The new law regarding adult records, S3307—which takes effect on October 1, 2018—contains a raft of changes to adult criminal record expungement provisions, expanding the number of records that can be expunged and making expungement available sooner. The law reduces the waiting period to request expungement of conviction records for crimes from 10 years to 6 years, allows more records to be expunged, and removes the bar to expungement for people who have had charges dismissed after completing a supervisory treatment or other diversion program. The old law dictated that anyone seeking expungement was limited to one crime (defined as an offense punishable by more than six months of imprisonment) and two lesser offenses (termed “disorderly persons” and “petty disorderly persons” offenses, which are not crimes). The new law allows more combinations of records to be considered for expungement, including

  • One crime and up to three lesser offenses;
  • Multiple crimes and lesser offenses from the same case; and
  • Multiple crimes and lesser offenses that were closely related and committed within a short period of time.

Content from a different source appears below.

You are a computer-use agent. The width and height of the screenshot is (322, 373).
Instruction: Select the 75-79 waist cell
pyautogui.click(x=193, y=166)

Those seeking to expunge conviction records of only lesser offenses have more options under the new law as well. The limit of one lesser offense was raised to four, and the following categories were added:

  • Multiple lesser offenses from the same date
  • Multiple lesser offenses that were closely related and committed within a short period of time

In all of the above categories, the law requires that the person seeking expungement have no other prior or later convictions.

The new law also addresses the fact that unpaid fines from criminal cases can keep expungement out of reach for people who would otherwise qualify. As is common in other states, the waiting period to request expungement in New Jersey begins when the most recent case is completely over—and all fines are paid in full. The new law provides relief by

  • Allowing a person whose fines are still not fully paid to seek expungement after six years as long as there is no evidence of willful noncompliance with court orders to pay;
  • Waiving the six-year waiting period once a person pays a fine in full, provided six years have passed since conviction or sentence completion; and
  • Allowing a person to petition for expungement five years after full payment, the end of probation or parole, or release from incarceration, whichever is latest, if the person has no later conviction and a judge decides that expungement would be in the public interest.

“These amendments represent a growing acknowledgement in New Jersey of the unnecessary limitations caused by simply having a past arrest or conviction,” said Akil Roper, vice president and assistant general counsel at Legal Services of New Jersey. “Removing these barriers earlier in the process—and expanding eligibility—will positively impact many people, families and communities.”